--- start Passage shown ---

How to handle 60 secs timeout with heavy queries - python

I have to make some heavy queries in my datastore to obtain some high level information. When it reaches the 60 secs I get an error that I suppose its a timeout cut:
Traceback (most recent call last):
File "/base/python27_runtime/python27_lib/versions/1/google/appengine/runtime/wsgi.py", line 207, in Handle
result = handler(dict(self._environ), self._StartResponse)
File "/base/python27_runtime/python27_lib/versions/third_party/webapp2-2.3/webapp2.py", line 1505, in __call__
rv = self.router.dispatch(request, response)
File "/base/python27_runtime/python27_lib/versions/third_party/webapp2-2.3/webapp2.py", line 1253, in default_dispatcher
return route.handler_adapter(request, response)
File "/base/python27_runtime/python27_lib/versions/third_party/webapp2-2.3/webapp2.py", line 1077, in __call__
return handler.dispatch()
File "/base/python27_runtime/python27_lib/versions/third_party/webapp2-2.3/webapp2.py", line 545, in dispatch
return method(*args, **kwargs)

--- end Passage shown ---
--- start Data provided ---

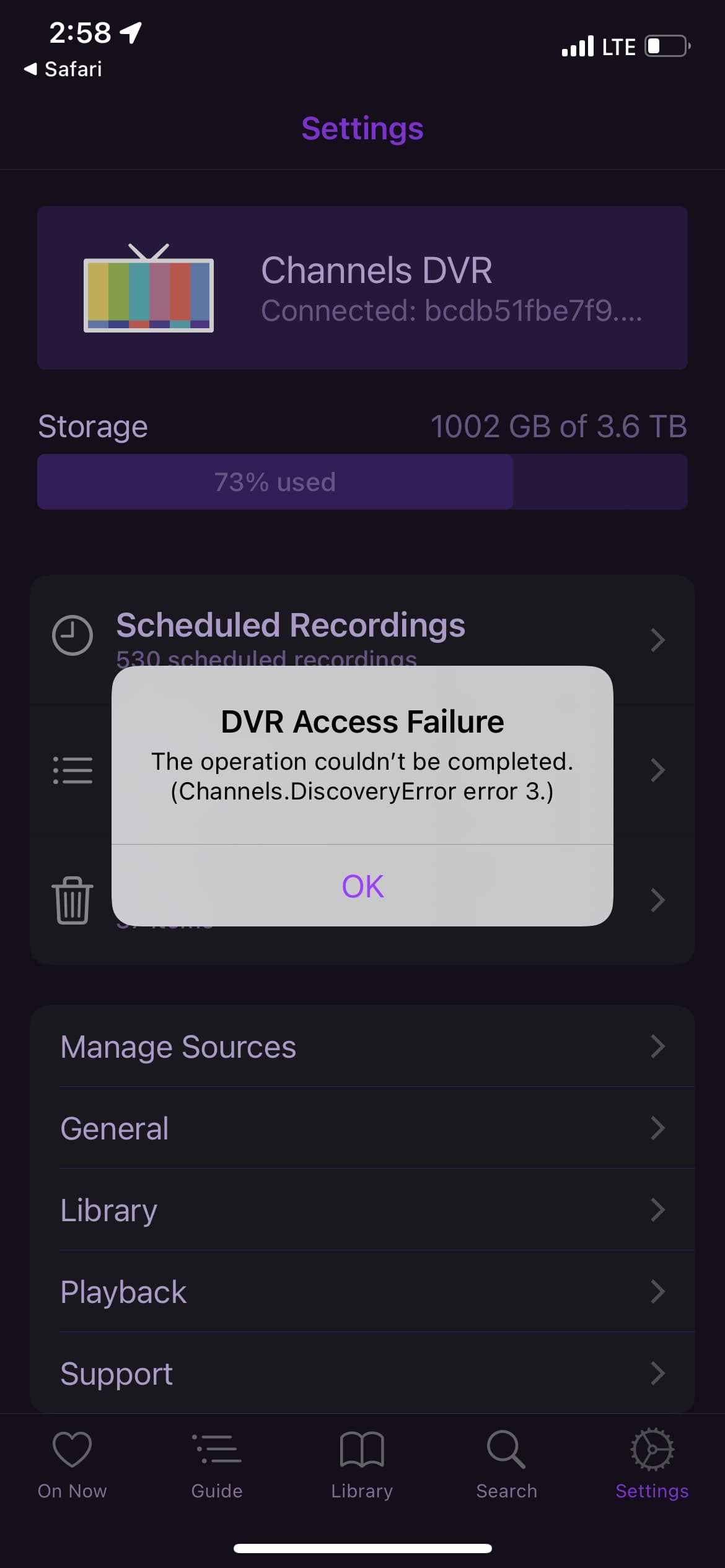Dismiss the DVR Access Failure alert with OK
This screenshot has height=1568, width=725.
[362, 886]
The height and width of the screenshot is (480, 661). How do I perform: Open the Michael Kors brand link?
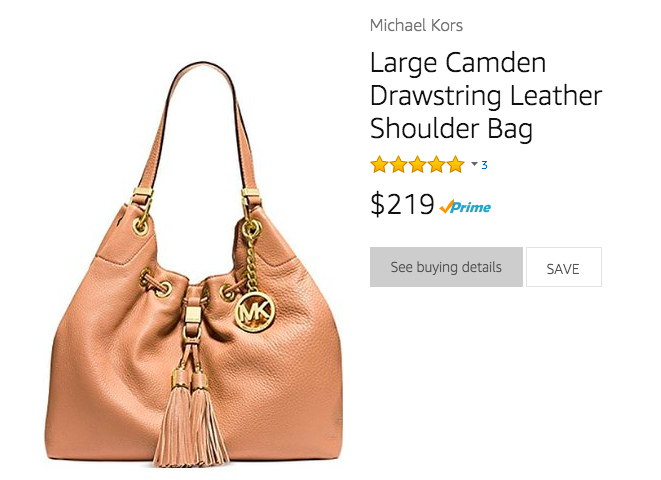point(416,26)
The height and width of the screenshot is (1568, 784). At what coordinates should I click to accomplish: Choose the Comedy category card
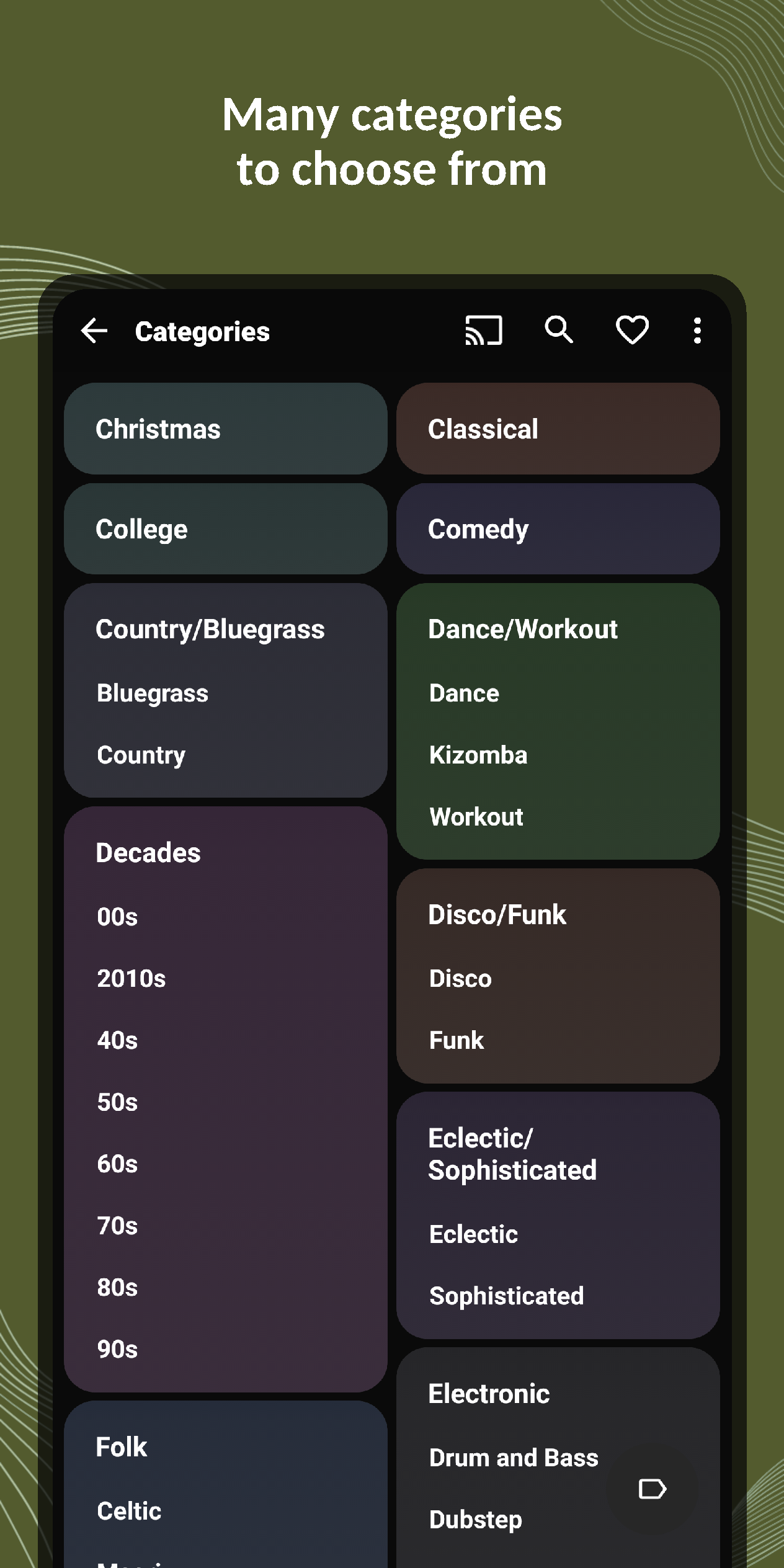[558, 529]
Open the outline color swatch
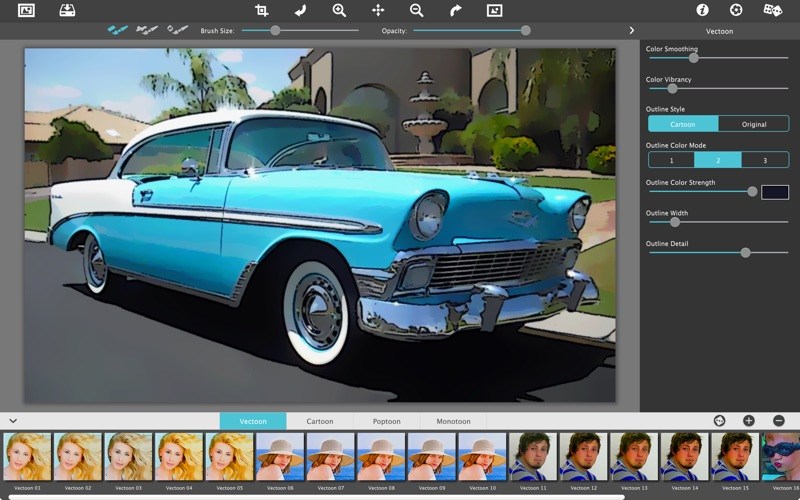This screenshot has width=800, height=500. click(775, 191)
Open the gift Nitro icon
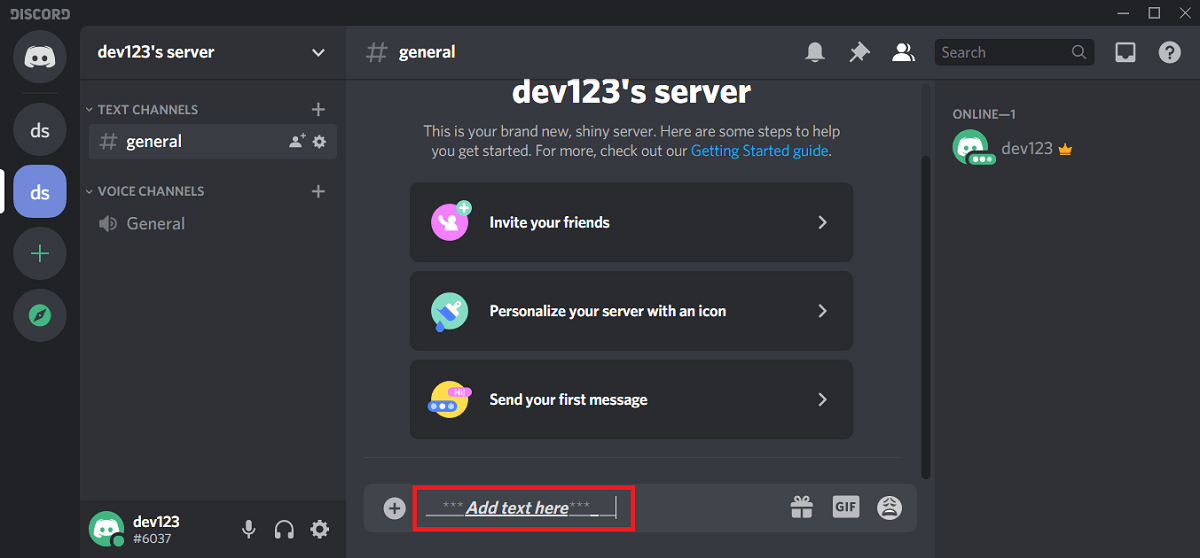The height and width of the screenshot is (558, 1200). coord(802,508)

--- end Data provided ---

→ Required work:
1. In the post about query timeouts, what does the poster say happens once a query reaches 60 seconds?
2. Continue the post about query timeouts from its last line.
The records were drawn from a separate source.

→ Expected outputs:
1. The poster gets an error that they suppose is a timeout cut.

2.
File "/base/python27_runtime/python27_lib/versions/1/google/appengine/ext/admin/__init__.py", line 140, in xsrf_required_decorator
method(self)
File "/base/python27_runtime/python27_lib/versions/1/google/appengine/ext/admin/__init__.py", line 348, in post
exec(compiled_code, globals())
File "<string>", line 28, in <module>
File "/base/python27_runtime/python27_lib/versions/1/google/appengine/ext/db/__init__.py", line 2314, in next
return self.__model_class.from_entity(self.__iterator.next())
File "/base/python27_runtime/python27_lib/versions/1/google/appengine/ext/db/__init__.py", line 1442, in from_entity
return cls(None, _from_entity=entity, **entity_values)
File "/base/python27_runtime/python27_lib/versions/1/google/appengine/ext/db/__init__.py", line 958, in __init__
if isinstance(_from_entity, datastore.Entity) and _from_entity.is_saved():
File "/base/python27_runtime/python27_lib/versions/1/google/appengine/api/datastore.py", line 814, in is_saved
self.__key.has_id_or_name())
File "/base/python27_runtime/python27_lib/versions/1/google/appengine/api/datastore_types.py", line 565, in has_id_or_name
elems = self.__reference.path().element_list()
DeadlineExceededError
This is not an application query, I am interacting with my app through the Interactive Console, so this is not a live problem. My problem is that I have to iterate around all my application users, checking big amounts of data that I need to retrieve for each of them. I could do it one by one by hard coding their user_id, but it would be slow and non-efficient.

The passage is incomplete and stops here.